TEL AVIV – Lebanese Prime Minister Saad Hariri urged the UN Friday to help Lebanon reach a permanent ceasefire with Israel to end the Jewish state’s “continuous violations.”
“I urge the UN secretary-general to support efforts to secure, as soon as possible, a state of permanent ceasefire. This is long overdue and my government is committed to move this agenda forward,” Reuters quoted Hariri as saying.
Hariri made his remarks during a visit to south Lebanon, a day after Hezbollah organized a media tour for journalists along the Lebanon-Israel border.

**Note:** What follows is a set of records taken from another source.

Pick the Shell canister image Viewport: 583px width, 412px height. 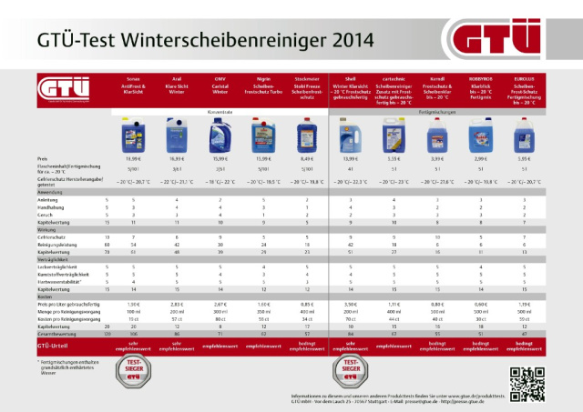coord(350,138)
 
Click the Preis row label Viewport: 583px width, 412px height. coord(44,158)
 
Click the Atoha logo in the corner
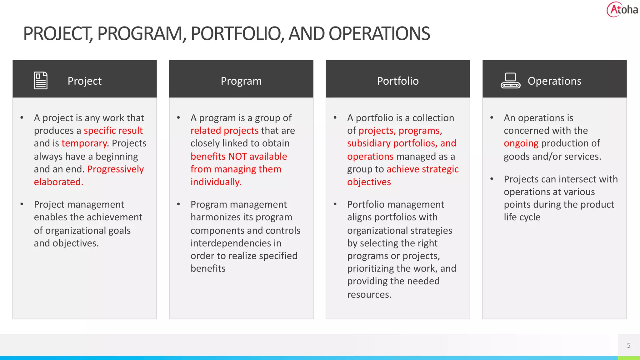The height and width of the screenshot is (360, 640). click(x=622, y=10)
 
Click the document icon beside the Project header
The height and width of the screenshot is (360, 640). click(x=41, y=81)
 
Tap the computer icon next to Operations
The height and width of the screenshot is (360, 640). click(x=510, y=81)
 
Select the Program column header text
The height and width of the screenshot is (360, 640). click(x=241, y=81)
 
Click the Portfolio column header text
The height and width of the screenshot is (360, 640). click(x=398, y=81)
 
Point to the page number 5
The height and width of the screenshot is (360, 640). click(x=629, y=345)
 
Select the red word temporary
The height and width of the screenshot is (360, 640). click(x=84, y=143)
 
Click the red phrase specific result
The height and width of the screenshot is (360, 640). click(x=113, y=130)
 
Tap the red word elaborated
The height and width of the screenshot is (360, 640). click(x=58, y=182)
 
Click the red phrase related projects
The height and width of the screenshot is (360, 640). click(x=224, y=130)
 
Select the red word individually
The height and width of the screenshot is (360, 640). click(x=216, y=182)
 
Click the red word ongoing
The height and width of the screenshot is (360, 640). click(x=521, y=143)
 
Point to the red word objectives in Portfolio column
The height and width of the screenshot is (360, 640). click(x=369, y=182)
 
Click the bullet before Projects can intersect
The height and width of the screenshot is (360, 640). click(x=492, y=179)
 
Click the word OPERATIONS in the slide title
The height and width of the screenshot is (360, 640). click(x=379, y=33)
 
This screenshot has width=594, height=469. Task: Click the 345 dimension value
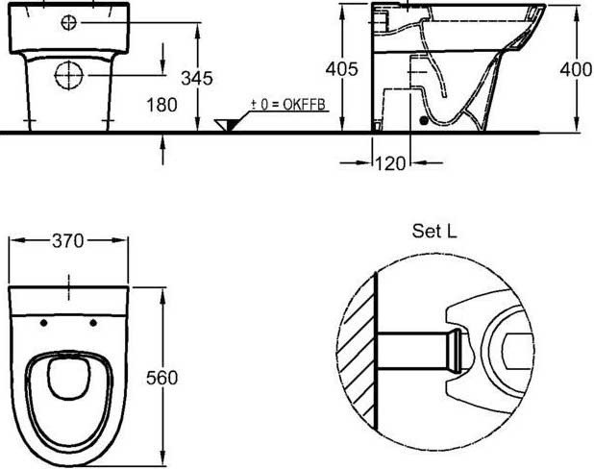click(197, 78)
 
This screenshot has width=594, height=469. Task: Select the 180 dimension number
click(161, 105)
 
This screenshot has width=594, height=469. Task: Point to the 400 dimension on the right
click(577, 69)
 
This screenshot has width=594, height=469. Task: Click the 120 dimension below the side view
click(390, 163)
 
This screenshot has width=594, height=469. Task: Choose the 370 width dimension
click(69, 243)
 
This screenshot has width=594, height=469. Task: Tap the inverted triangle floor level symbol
click(228, 125)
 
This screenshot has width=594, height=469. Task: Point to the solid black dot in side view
click(424, 122)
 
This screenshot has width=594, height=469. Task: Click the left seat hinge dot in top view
click(44, 322)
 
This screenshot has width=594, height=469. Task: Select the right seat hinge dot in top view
click(93, 322)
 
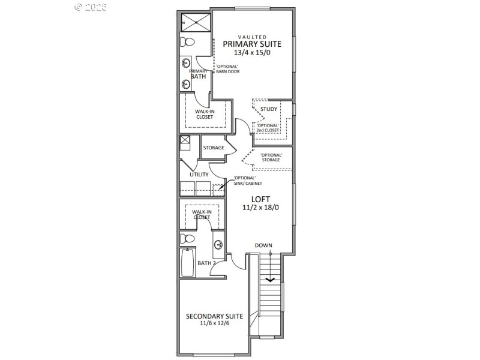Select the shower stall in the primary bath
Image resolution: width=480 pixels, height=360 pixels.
(196, 22)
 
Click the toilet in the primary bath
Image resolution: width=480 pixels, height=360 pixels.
(188, 43)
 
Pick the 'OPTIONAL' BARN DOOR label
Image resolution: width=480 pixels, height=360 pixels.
(228, 68)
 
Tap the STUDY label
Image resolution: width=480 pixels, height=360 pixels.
(268, 109)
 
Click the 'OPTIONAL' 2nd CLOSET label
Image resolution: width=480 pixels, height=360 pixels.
(268, 128)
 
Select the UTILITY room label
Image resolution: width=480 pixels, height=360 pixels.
(199, 175)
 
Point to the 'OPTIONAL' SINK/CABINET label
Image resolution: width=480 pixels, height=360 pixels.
(245, 181)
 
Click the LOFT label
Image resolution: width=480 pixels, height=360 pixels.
(260, 199)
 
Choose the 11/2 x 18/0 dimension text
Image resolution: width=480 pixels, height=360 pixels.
(260, 208)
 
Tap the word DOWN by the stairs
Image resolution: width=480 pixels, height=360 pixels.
(263, 245)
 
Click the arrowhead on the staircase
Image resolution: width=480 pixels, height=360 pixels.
(270, 278)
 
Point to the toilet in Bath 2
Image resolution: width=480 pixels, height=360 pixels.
(187, 239)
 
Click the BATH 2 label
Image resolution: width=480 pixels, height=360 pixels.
(207, 263)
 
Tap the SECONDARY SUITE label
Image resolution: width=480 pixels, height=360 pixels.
(214, 316)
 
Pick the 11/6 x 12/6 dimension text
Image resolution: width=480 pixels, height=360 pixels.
(214, 323)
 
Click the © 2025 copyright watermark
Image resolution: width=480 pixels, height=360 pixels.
(91, 7)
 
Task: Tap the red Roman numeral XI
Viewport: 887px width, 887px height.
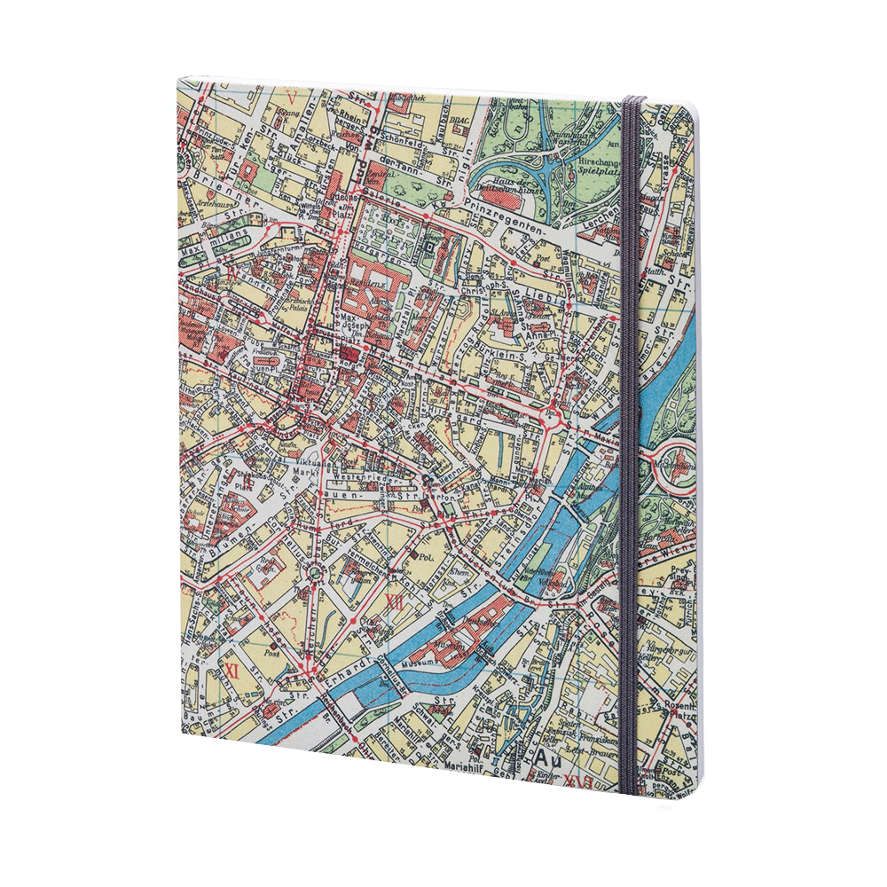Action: point(233,669)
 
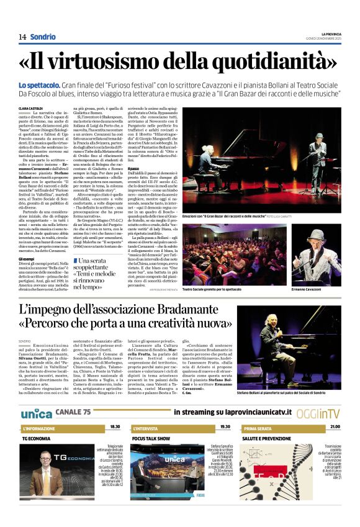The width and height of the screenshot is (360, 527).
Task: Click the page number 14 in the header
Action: tap(22, 37)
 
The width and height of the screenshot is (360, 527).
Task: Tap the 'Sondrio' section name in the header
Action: tap(43, 37)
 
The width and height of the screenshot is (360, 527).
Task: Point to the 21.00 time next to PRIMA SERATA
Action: tap(335, 427)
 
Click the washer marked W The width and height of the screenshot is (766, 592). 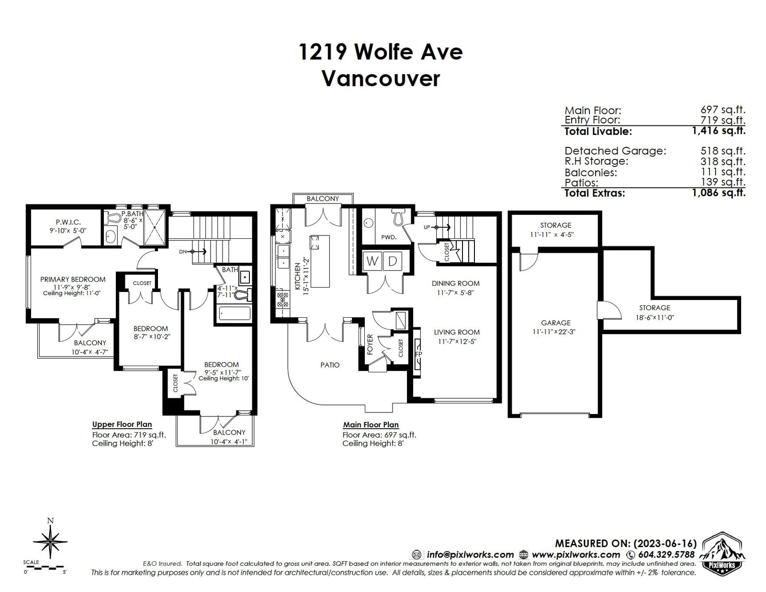[x=372, y=261]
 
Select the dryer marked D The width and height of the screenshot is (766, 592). [x=393, y=261]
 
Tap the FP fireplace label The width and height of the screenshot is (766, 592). [x=418, y=354]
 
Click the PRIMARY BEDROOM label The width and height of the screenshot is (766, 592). [x=73, y=279]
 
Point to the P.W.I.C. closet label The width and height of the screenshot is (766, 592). [x=68, y=222]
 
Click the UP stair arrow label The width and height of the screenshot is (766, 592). [x=427, y=227]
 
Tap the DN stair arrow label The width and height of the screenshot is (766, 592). [x=182, y=252]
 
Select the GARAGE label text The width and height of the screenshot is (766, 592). [x=555, y=323]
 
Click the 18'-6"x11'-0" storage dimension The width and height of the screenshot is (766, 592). [x=654, y=317]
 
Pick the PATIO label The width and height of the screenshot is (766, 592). [x=330, y=365]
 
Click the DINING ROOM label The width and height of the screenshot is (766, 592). [x=455, y=283]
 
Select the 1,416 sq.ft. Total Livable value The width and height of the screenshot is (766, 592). [x=719, y=131]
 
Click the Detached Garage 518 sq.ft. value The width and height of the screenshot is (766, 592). [x=723, y=151]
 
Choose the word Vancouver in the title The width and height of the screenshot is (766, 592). [x=381, y=78]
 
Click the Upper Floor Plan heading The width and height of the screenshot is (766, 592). [x=122, y=424]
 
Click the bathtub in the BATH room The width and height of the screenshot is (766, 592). [x=235, y=313]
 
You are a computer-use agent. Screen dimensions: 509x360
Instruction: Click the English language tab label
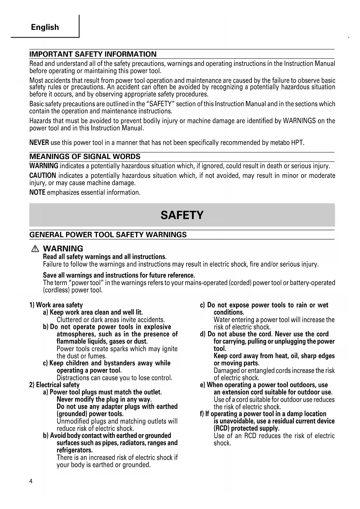click(x=45, y=27)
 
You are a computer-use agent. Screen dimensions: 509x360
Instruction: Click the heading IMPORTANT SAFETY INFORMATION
click(x=93, y=54)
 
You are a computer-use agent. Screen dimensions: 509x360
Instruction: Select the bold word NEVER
click(x=39, y=143)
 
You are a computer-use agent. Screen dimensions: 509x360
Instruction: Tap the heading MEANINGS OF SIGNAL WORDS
click(x=85, y=157)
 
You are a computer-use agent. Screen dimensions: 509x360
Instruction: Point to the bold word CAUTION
click(x=43, y=176)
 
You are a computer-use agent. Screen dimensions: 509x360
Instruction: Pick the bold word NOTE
click(x=37, y=192)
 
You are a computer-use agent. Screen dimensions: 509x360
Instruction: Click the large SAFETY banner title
click(x=182, y=215)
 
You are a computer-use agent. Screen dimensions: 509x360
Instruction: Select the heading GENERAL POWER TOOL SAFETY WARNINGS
click(x=108, y=235)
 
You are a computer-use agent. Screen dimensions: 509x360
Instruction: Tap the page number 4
click(x=31, y=481)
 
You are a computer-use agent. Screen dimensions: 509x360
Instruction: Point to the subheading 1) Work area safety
click(x=56, y=305)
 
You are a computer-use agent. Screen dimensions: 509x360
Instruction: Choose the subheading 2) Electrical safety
click(x=54, y=385)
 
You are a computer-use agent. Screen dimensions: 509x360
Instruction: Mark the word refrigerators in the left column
click(x=75, y=450)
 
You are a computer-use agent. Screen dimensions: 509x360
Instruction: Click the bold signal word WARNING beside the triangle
click(x=63, y=249)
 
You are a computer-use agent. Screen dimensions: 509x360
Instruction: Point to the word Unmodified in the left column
click(x=73, y=421)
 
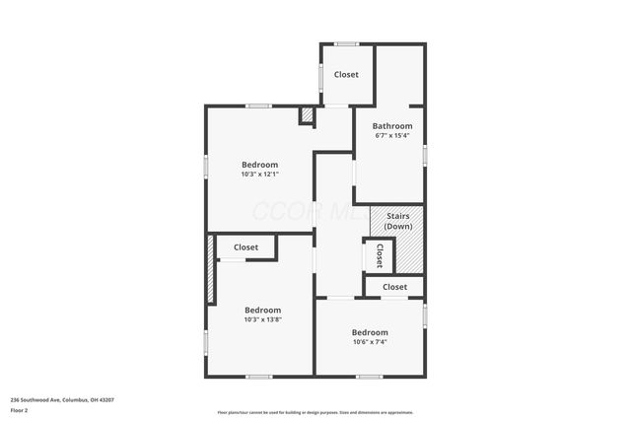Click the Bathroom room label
[x=391, y=126]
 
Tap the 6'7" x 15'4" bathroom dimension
[x=391, y=136]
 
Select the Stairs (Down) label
[x=398, y=221]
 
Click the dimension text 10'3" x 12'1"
[x=260, y=175]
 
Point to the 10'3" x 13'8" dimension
[x=262, y=319]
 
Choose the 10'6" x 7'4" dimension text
[x=370, y=342]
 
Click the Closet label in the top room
[x=346, y=75]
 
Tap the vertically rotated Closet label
[x=379, y=256]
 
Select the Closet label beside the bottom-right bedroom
[x=394, y=287]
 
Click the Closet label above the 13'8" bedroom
[x=245, y=247]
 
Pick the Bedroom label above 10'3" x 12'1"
[x=260, y=165]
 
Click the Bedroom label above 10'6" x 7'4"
[x=370, y=332]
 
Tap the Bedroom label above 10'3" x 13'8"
[x=262, y=310]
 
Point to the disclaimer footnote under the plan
[x=315, y=412]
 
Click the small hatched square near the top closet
[x=307, y=116]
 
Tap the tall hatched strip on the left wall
[x=210, y=269]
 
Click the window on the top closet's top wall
[x=345, y=43]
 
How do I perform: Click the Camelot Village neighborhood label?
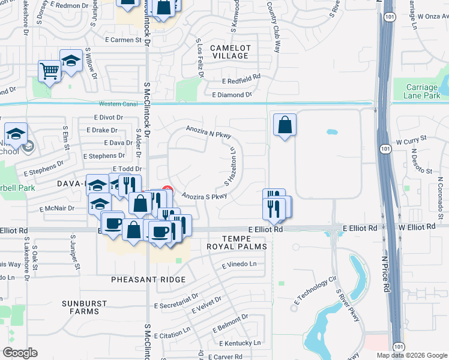[229, 51]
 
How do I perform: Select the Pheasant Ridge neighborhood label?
[148, 280]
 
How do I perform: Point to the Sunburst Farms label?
[80, 307]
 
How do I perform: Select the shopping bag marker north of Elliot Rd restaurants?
[285, 125]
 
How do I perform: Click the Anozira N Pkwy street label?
[208, 133]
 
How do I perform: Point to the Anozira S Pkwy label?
[204, 196]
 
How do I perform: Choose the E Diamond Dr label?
[232, 95]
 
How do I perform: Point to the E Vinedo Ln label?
[239, 264]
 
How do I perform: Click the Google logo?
[20, 353]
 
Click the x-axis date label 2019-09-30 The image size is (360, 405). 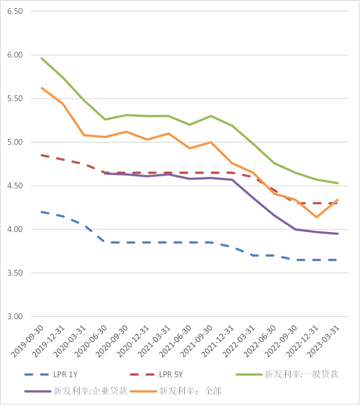point(28,341)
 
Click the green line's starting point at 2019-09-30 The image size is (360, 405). point(42,58)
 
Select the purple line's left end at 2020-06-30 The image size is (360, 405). point(105,174)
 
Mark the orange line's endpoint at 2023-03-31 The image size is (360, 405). point(338,200)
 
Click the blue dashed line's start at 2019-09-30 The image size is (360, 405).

The Lebanese leader slammed the tour organized by Hezbollah, saying “the Lebanese armed forces … are the only legitimate force in charge of defending our borders.”
During the tour, members of the terror group paraded their arms despite UN resolution 1701, passed at the end of the Second Lebanon War in 2006, which prohibits weapons so close to the demarcation line.
Hariri distanced himself from Hezbollah’s violations, saying, “What happened yesterday is something that we, as a government, are not (involved) with and do not accept.”
However, he added, “there are political differences (with Hezbollah) that we put aside, and this is one of them.”
“I came here to emphasize that our role as a government is to preserve Resolution 1701,” Hariri said.
Hezbollah’s tour depicted Israel as changing tactics from offensive to defensive. According to the Shiite group, Israel is not interested in engaging in another round of conflict with Hezbollah, which, on the other hand, is fully prepared for war despite its involvement in Syria.
Hariri is the son of former prime minister Rafik Hariri, whose 2005 assassination was blamed on Hezbollah.